Жаркий вечер лета. Июль месяц. Сад густо зарос зеленью. И уже не видно за ним красивой церкви Утоли моя печали.

Сижу я в саду с приятелями и вижу, как в калитку во двор пришел хозяин с портфелем под мышкой, и с ним миловидная дама в белой широкой шляпе, сбоку спускалась роза ей на лицо. Хозяин прошел по саду и остановился у капельной бочки, которая была наполнена дождевой водой. Он посмотрел в бочку, и дама рукой брызнула ему водой в лицо.

Хозяин рассмеялся.


* * *

Я прошел в сад к хозяину, сказал:

— Ну вот, что ж, Захарьин-то вылечил вас, Анатолий Павлович.

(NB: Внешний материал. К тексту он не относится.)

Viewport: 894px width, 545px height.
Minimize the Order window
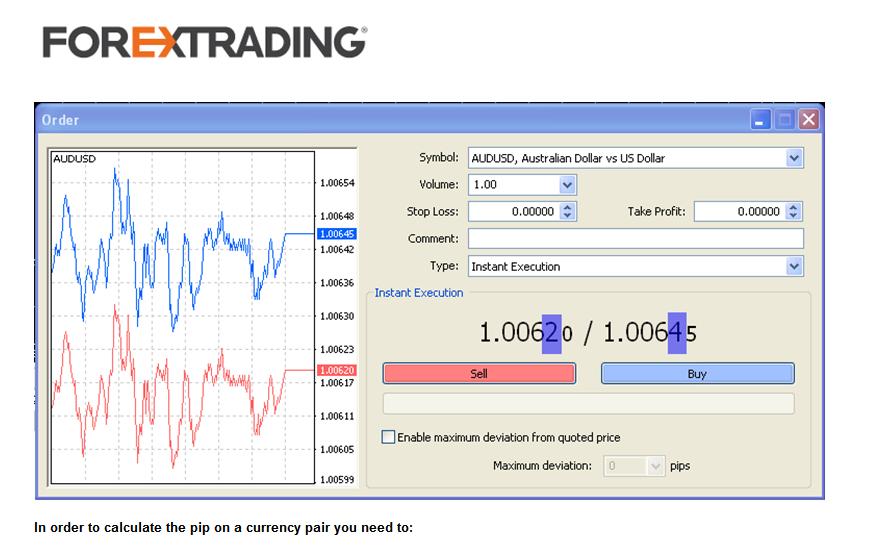[x=762, y=120]
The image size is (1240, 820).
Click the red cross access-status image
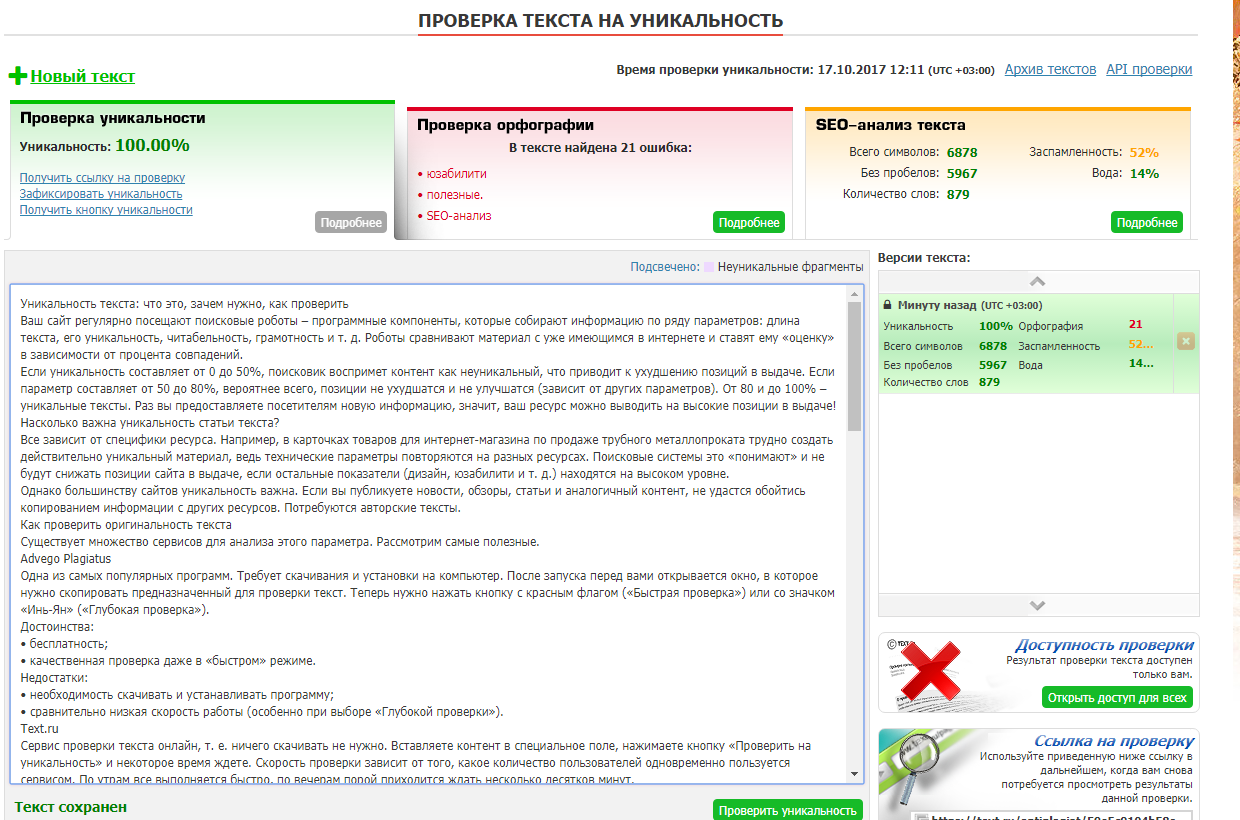929,672
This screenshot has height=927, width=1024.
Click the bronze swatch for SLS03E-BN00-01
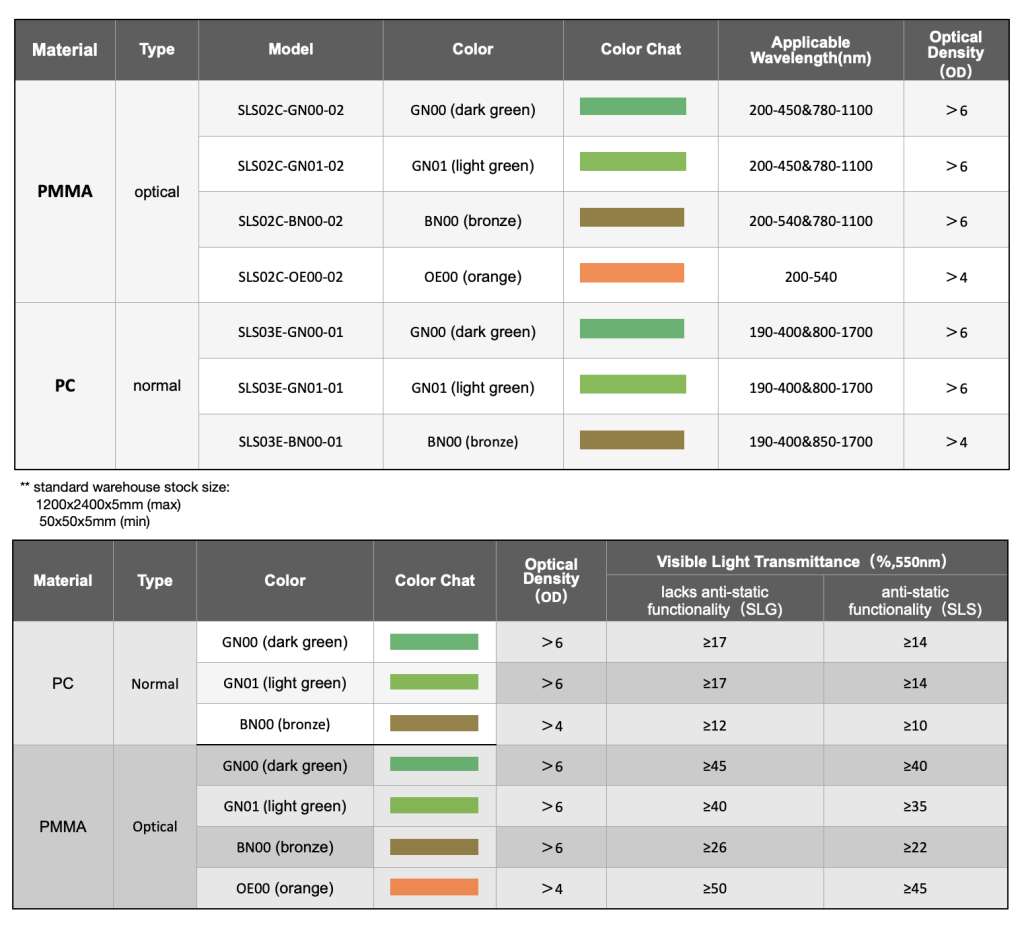coord(632,440)
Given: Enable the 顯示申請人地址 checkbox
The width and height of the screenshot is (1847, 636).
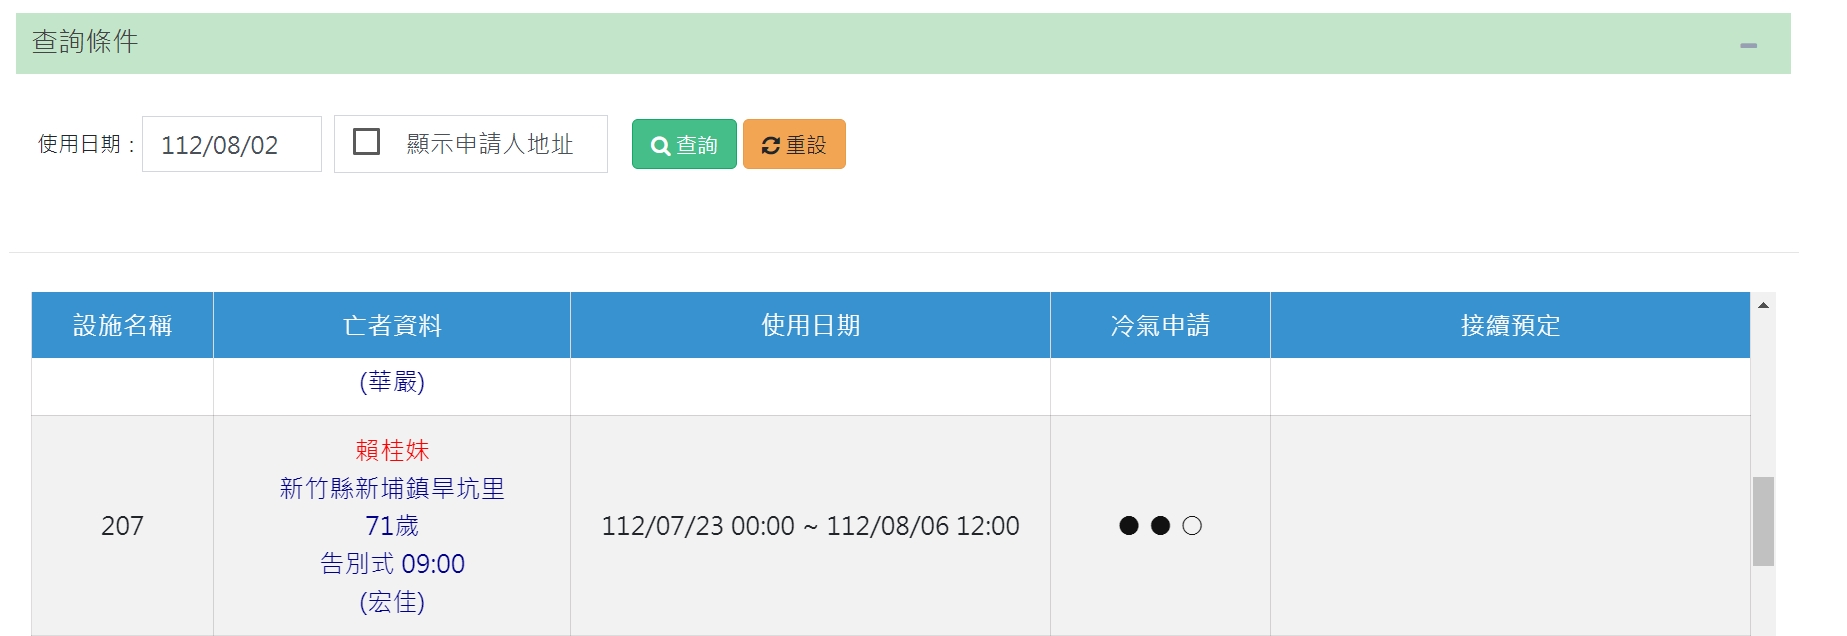Looking at the screenshot, I should [x=367, y=142].
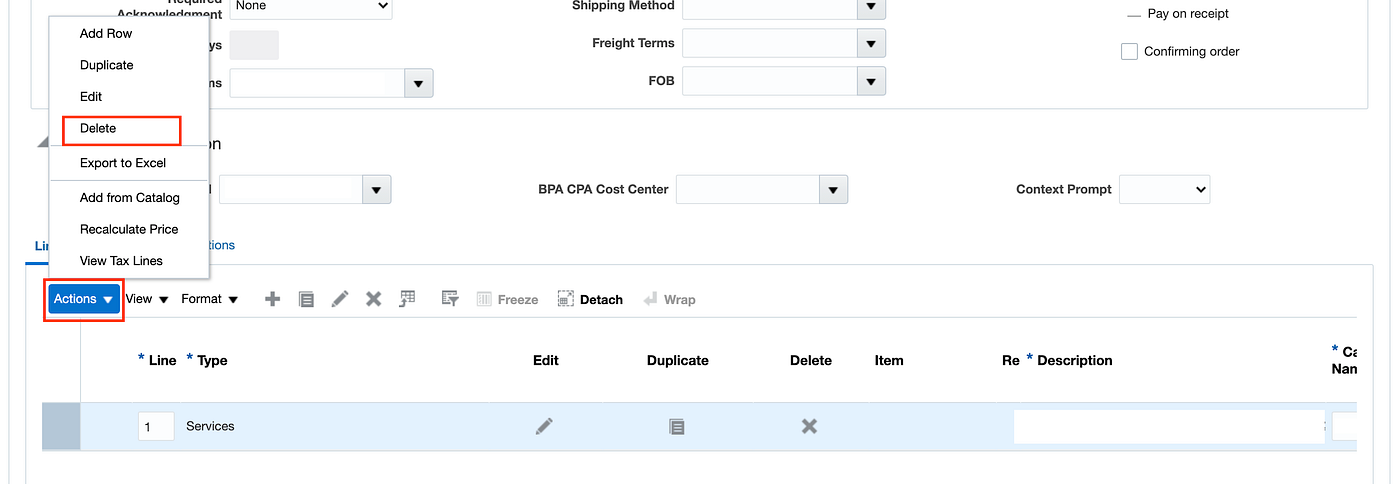Screen dimensions: 1400x484
Task: Open the Context Prompt dropdown
Action: (x=1164, y=189)
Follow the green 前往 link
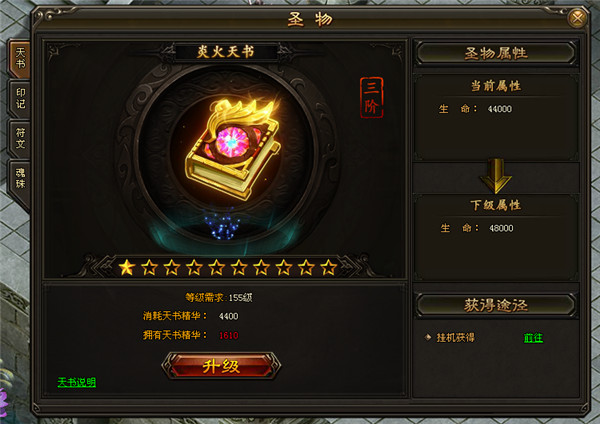The image size is (600, 424). tap(533, 338)
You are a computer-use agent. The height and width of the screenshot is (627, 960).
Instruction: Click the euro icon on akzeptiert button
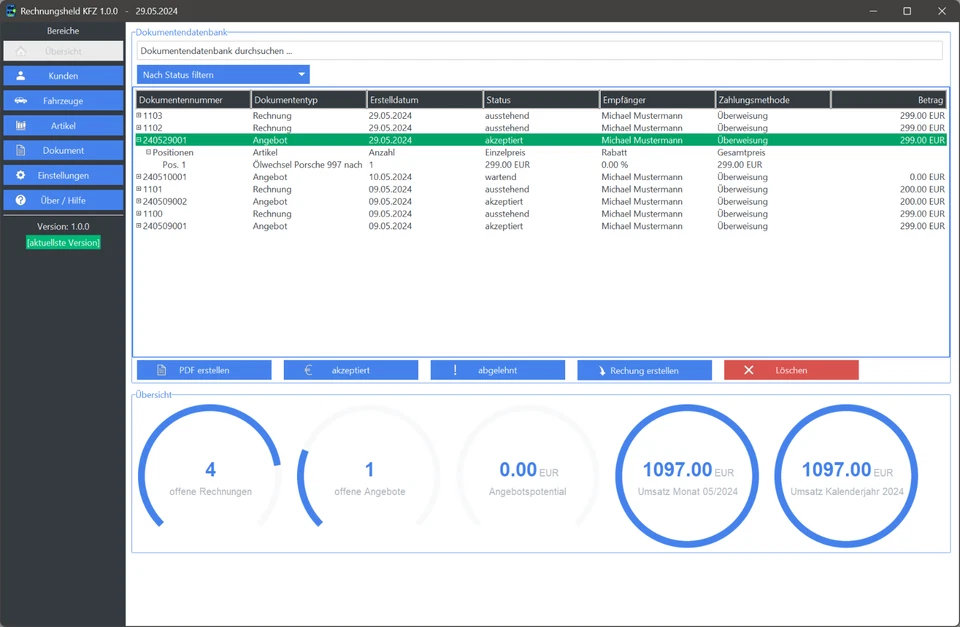tap(308, 371)
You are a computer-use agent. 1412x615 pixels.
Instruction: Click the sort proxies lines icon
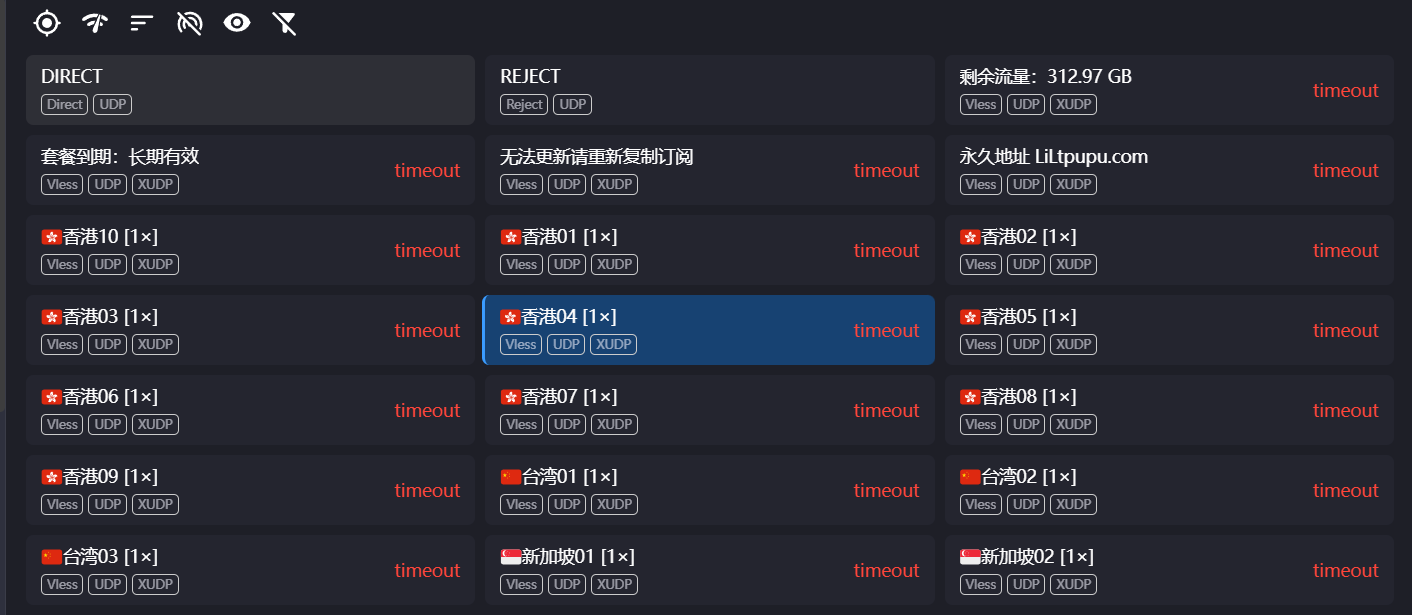[x=142, y=22]
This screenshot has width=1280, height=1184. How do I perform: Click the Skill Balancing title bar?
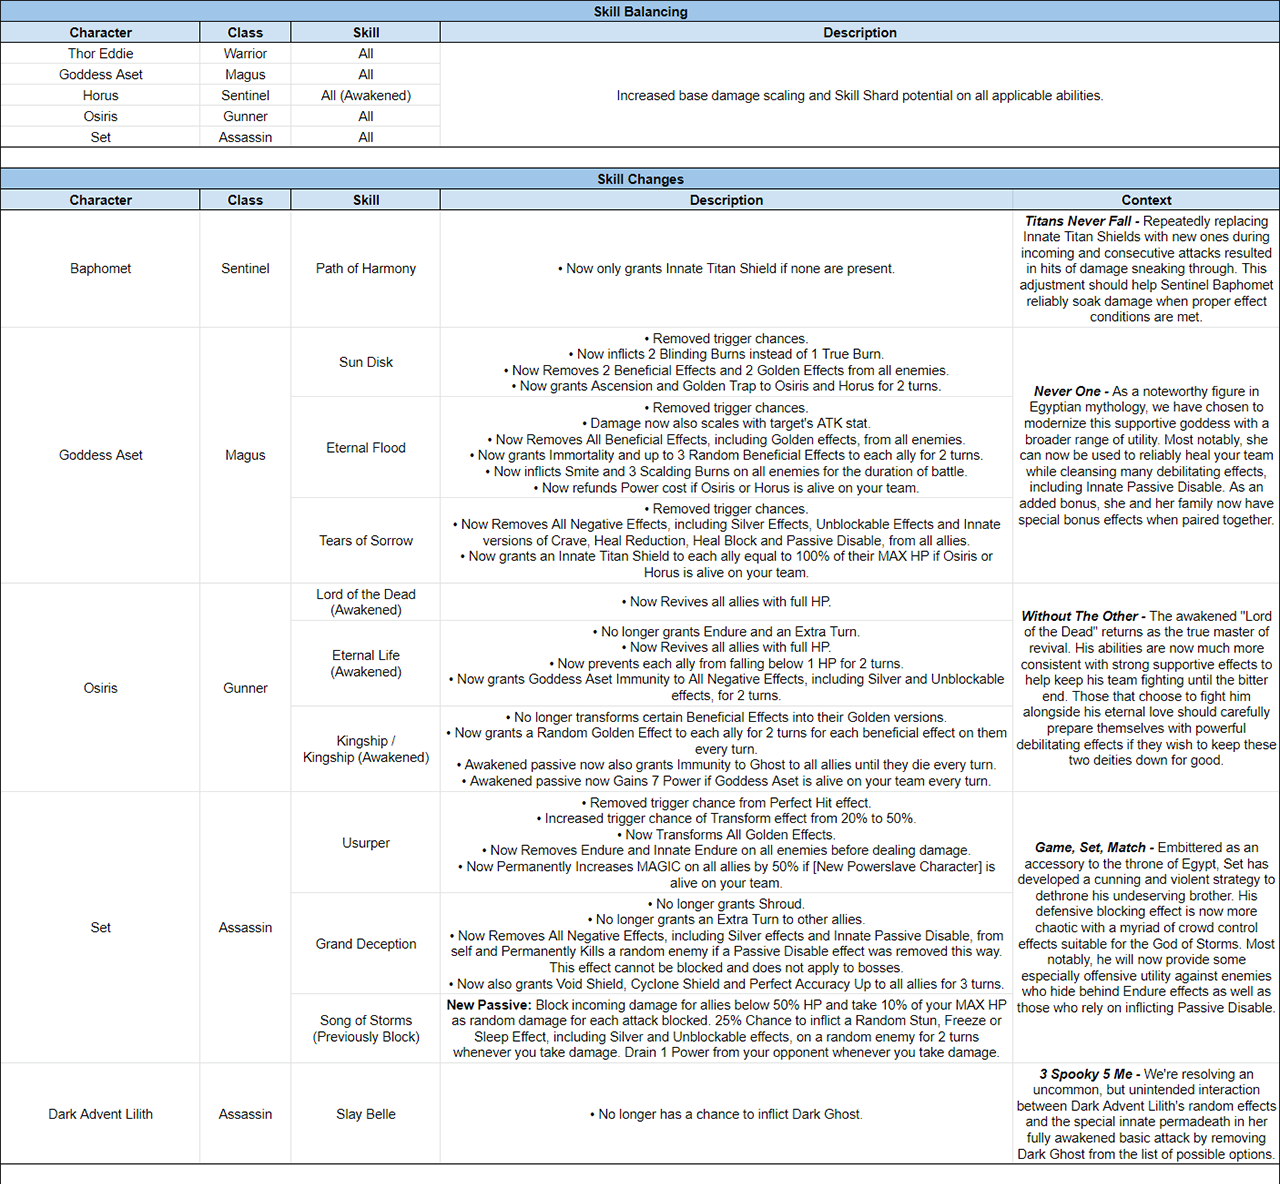(640, 12)
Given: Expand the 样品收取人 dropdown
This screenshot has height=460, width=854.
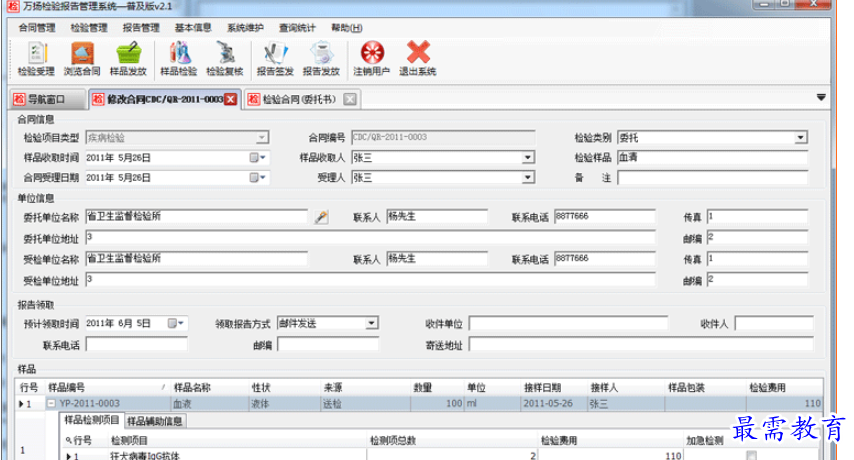Looking at the screenshot, I should pyautogui.click(x=527, y=158).
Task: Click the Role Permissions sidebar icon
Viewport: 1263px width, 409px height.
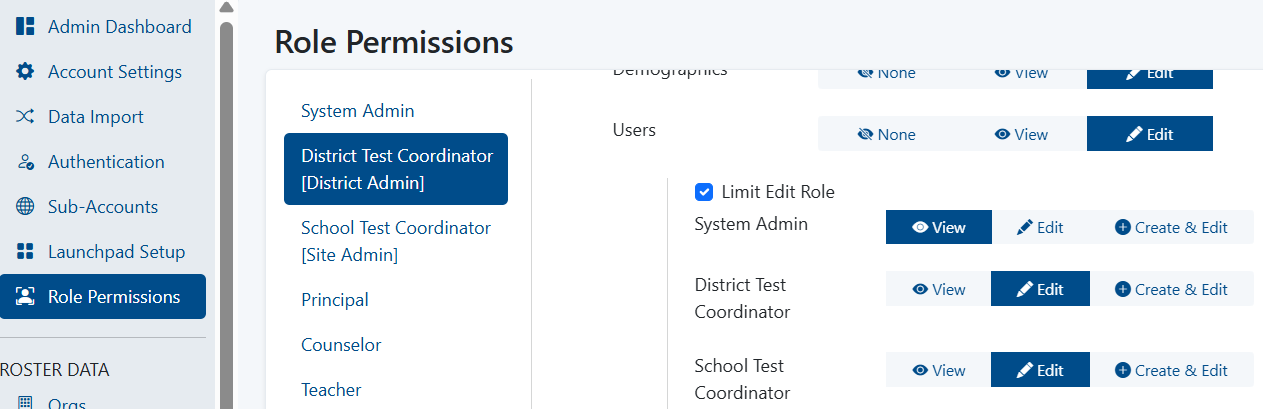Action: 25,297
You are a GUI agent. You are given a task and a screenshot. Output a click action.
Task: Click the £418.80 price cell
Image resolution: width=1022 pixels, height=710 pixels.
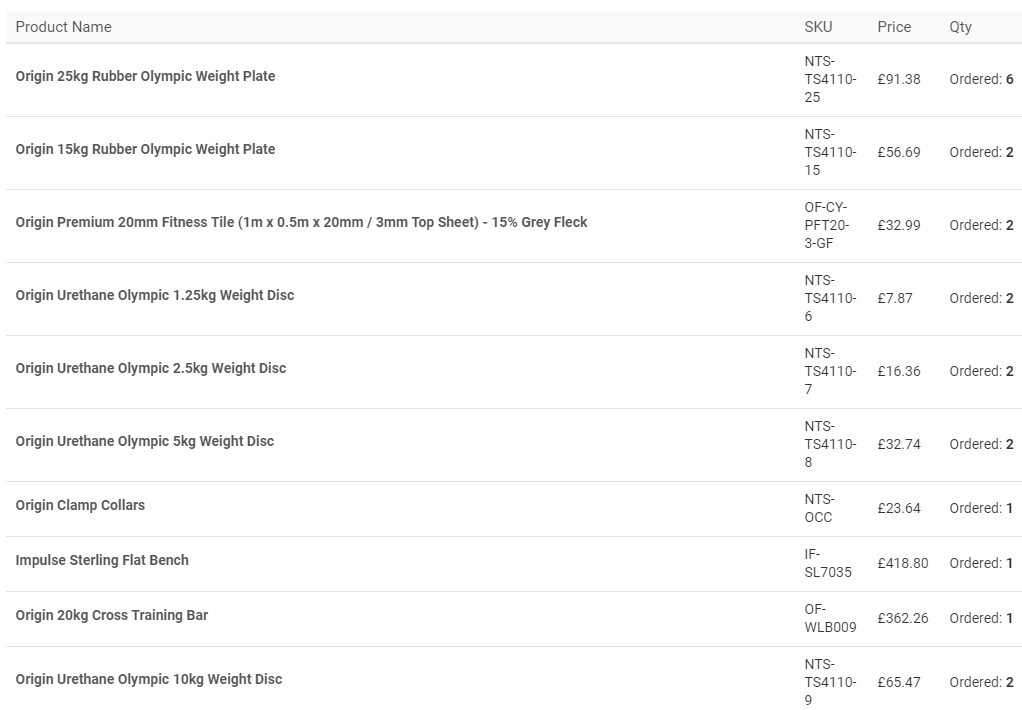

— Да, да. Совсем себя чувствую человеком. Даже разрешил мадеру с водой. Полстаканчика. Замечательный человек. Так благодарен. Совсем другой стал. Одно: на лошадь сесть нельзя. Ходи пешком; так верите ль, что я испытал: вот с Анной Федоровной, — показал он на даму, — из «Мавритании» извозчика нанял, еду, а сам молюсь. «Господи, — говорю, — не встретить бы его. Вот увидит, что будет». Гляжу, а он напротив и катит. Я-то голову за ее спрятал. Видел он меня или нет? Вот теперь вы знаете, у меня какая забота. Я у него через неделю быть должен. Так сейчас трясусь. Если видел, ведь он меня выгонит…

Я говорю:

— А что ж, сад-то когда рубить будете?

— Не буду, не велел.

— Как же, — говорю. — Что же это за лекарство такое? Ведь вы доходный дом строить хотели.